Item coordinate data:

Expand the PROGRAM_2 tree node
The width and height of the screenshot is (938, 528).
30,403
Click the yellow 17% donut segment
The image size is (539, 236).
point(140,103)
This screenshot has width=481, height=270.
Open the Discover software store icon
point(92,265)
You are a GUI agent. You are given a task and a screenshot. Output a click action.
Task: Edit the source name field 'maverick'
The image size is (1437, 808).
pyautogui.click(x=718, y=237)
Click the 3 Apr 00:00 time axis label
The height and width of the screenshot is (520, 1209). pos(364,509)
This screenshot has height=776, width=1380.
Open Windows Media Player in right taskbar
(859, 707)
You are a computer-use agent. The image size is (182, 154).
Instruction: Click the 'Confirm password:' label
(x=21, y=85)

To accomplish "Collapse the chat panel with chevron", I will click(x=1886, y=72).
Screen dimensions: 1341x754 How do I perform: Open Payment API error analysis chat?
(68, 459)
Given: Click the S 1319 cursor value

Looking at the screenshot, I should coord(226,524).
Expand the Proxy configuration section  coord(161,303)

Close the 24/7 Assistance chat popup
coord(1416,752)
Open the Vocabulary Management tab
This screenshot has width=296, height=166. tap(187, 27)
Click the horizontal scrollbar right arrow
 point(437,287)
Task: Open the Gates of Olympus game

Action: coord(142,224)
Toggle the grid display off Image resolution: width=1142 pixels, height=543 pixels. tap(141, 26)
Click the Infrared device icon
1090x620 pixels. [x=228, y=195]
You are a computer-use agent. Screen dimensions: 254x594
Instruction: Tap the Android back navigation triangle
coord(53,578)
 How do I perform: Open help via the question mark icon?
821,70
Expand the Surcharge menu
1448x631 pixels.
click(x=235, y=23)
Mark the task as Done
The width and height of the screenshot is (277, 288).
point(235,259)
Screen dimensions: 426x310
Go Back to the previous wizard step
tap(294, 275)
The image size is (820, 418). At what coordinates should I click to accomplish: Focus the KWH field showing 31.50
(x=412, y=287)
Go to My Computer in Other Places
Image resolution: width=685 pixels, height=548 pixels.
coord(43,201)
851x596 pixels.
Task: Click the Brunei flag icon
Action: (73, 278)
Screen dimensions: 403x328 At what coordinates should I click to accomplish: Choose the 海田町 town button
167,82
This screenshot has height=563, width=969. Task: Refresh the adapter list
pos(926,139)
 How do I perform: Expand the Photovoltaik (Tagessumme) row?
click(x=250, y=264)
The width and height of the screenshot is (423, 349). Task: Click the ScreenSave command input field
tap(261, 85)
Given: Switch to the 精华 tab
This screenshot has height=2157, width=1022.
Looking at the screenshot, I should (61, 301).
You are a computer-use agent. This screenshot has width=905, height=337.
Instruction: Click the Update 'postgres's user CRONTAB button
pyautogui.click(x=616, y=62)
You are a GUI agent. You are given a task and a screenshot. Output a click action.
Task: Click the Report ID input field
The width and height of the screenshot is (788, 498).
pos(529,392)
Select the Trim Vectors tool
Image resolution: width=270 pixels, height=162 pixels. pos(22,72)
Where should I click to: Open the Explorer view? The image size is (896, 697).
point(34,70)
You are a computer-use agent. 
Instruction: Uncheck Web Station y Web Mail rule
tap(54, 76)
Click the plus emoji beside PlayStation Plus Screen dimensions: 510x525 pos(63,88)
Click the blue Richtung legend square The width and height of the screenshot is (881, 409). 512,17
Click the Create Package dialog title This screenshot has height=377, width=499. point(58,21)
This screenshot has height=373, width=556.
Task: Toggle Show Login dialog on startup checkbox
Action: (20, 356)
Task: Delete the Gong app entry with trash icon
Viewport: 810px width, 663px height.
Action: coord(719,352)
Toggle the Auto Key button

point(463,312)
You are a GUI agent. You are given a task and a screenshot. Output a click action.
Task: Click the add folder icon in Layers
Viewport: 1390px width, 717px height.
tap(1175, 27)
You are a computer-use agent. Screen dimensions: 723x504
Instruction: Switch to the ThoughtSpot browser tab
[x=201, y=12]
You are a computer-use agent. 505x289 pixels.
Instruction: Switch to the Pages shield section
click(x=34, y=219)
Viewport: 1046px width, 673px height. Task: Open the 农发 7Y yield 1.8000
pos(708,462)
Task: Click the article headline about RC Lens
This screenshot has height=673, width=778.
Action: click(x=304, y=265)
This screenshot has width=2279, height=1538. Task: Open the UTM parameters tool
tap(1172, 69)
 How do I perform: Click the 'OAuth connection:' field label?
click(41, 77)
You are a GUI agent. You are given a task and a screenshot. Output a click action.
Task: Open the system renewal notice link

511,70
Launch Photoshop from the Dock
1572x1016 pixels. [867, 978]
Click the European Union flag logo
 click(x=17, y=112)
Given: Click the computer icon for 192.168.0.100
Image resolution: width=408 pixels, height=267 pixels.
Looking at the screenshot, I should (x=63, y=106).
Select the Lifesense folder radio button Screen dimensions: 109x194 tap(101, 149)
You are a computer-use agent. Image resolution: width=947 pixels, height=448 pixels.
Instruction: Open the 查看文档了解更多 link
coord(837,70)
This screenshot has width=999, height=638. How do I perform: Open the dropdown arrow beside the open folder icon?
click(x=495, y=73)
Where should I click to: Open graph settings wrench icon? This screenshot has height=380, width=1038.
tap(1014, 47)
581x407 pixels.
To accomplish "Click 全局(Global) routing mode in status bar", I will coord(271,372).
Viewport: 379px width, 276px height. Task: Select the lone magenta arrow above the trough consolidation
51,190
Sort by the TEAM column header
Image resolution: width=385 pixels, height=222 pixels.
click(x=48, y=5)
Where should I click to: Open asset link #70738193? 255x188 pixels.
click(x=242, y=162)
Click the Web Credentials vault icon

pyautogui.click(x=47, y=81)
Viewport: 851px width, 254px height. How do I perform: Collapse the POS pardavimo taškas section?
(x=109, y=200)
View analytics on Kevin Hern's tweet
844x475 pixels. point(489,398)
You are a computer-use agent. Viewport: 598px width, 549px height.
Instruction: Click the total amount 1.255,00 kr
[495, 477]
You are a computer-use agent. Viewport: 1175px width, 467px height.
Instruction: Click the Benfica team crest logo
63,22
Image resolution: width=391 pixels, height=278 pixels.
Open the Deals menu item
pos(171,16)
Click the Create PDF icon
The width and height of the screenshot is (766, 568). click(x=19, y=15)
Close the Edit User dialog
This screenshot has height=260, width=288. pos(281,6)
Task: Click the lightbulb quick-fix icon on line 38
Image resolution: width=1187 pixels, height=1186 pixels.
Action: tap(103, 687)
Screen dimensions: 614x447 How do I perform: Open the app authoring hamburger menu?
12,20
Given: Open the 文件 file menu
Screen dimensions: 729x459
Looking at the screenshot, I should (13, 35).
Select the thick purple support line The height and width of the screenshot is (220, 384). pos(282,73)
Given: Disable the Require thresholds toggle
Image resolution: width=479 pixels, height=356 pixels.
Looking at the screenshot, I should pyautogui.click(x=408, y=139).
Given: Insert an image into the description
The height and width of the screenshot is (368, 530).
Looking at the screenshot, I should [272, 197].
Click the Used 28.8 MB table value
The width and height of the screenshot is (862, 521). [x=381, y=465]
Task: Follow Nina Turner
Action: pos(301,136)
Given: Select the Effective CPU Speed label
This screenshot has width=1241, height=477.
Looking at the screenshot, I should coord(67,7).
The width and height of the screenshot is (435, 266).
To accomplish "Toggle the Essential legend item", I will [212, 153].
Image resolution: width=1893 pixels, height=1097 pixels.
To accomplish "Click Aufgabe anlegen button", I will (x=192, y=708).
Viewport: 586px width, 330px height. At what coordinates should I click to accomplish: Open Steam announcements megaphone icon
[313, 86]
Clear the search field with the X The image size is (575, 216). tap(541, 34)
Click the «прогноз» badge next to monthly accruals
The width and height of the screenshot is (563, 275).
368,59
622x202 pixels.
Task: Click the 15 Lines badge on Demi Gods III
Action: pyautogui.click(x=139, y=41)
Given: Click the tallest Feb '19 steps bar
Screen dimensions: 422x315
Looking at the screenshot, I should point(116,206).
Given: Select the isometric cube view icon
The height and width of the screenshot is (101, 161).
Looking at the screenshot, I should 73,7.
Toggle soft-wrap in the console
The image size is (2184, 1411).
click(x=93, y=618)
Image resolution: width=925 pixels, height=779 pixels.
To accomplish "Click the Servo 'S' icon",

WHAT IS NEEDED -
Write out the items verbatim, covering only the stretch from the line containing "Screen dimensions: 403x328" through the line containing "Looking at the screenshot, I should (61, 301).", both ends included.

ANSWER IN FULL -
Screen dimensions: 403x328 At what coordinates should I click to accomplish: Choose the 海田町 town button
167,82
This screenshot has height=563, width=969. Task: Refresh the adapter list
pos(926,139)
 How do I perform: Expand the Photovoltaik (Tagessumme) row?
click(x=250, y=264)
The width and height of the screenshot is (423, 349). Task: Click the ScreenSave command input field
tap(261, 85)
Given: Switch to the 精华 tab
This screenshot has height=2157, width=1022.
Looking at the screenshot, I should (61, 301).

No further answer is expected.